At FNA Talks, we are drawing on the experience of key fintech, regtech and suptech authorities to discuss trends and developments which are defining the technology and innovation landscapes.
Today, I am joined by David Boulder from the Nordic Investment Bank. David is a co-author of a recently published and important book titled Data Science in Economics and Finance for Decision Makers, which will be our focus for today’s episode.
Welcome David, and thank you for joining us at FNA Talks.
To kick things off, please can you briefly introduce yourself and tell us a little bit more about your background.
Well, my name is David Boulder. I’m a quantitative analyst. That’s how I would identify myself. My educational background is a mix of stuff. I’ve studied mathematics, finance, management science as well as operational research in business at graduate level and I’ve worked in quite a range of quantitative roles over the last 25 years or so in a bunch of different places.
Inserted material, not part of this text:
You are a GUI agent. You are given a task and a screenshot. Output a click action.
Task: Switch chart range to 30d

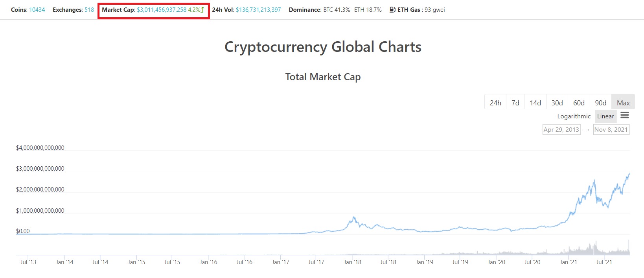pos(557,102)
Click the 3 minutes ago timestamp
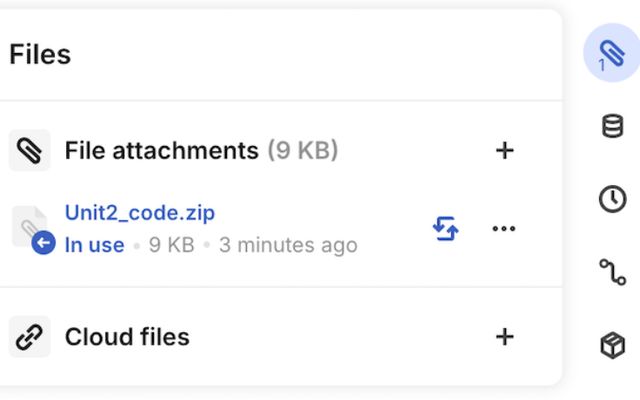The height and width of the screenshot is (400, 640). pyautogui.click(x=288, y=245)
The first decade of my career, I was a researcher at the Canadian Central Bank, that’s where I started out. I spent eight years at the Bank for International Settlements in Switzerland, five years at the World Bank in DC, and currently, I’m a director of Model Development, Economic Capital at the Nordic Investment Bank. I’ve got a few dozen publications, and written a couple of books on various topics. I’ve got another book, just my way of self advertisement, coming out next year on Economic Capital. And I guess, to summarize, what I’m saying is I’m not a Data Scientist, but I’ve used a lot of these techniques in practical ways, along with a lot of other different technical techniques working on quantitative problems over the years.
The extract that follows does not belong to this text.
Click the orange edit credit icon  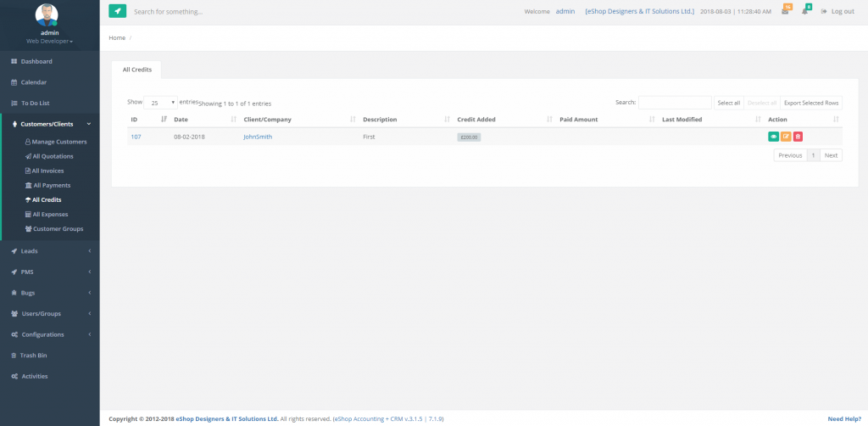(x=786, y=137)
Okay, thank you David. And turning to your contribution to the book, please could you share with us what your chapter covers, and why this is important for decision makers?
Well, a few years ago, Per, who’s the editor of the book, asked me to speak at a risk conference. And the idea was to basically run some kind of presentation about machine learning. And at the time, I was living in America, in the United States, and machine learning really, really captured the popular imagination. It was all over the media. It felt like you couldn’t open a newspaper or magazine without something across something about machine learning. And as I said, although I’m not a data scientist, I’ve used these techniques fairly extensively over the years. And I have to be honest, I was a bit dismayed, dismayed and often a little bit disappointed about how these ideas were being represented and discussed. And so, I thought, given the general confusion, I had this idea, maybe what I should do is sort of take it back to something that people understand a bit better: classical statistics.
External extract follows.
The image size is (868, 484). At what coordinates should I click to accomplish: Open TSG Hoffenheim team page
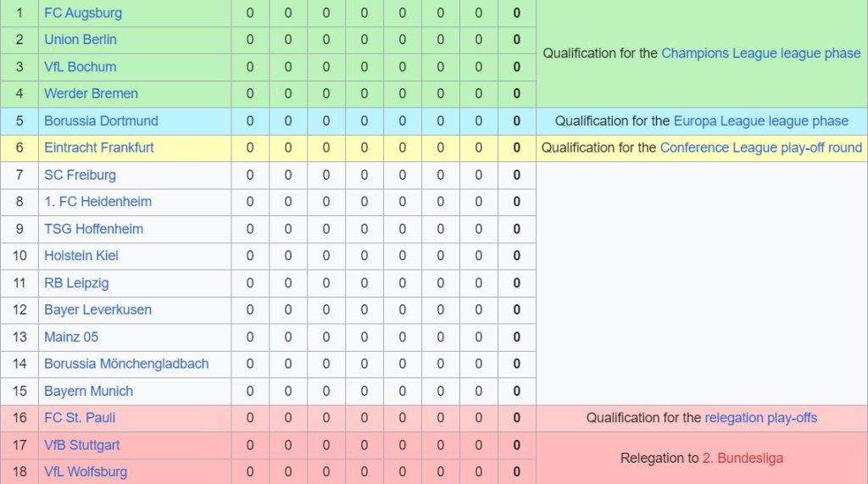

Admittedly, not everyone is entirely, comfortable with statistics either, but most business, economics, and finance students have taken at least one or two courses in statistics over the years, and some of them have worked very hard to forget everything they’ve learned in statistics courses, but it’s still back there in the back of the mind.
Another thing I think is important is that people understand statistics a bit better, and people don’t wax poetic about it, particularly in the media, rather than the contrary. So, the main idea of the chapter is really trying to compare, more or less, the conceptual principles of the fields of data science and classical statistics.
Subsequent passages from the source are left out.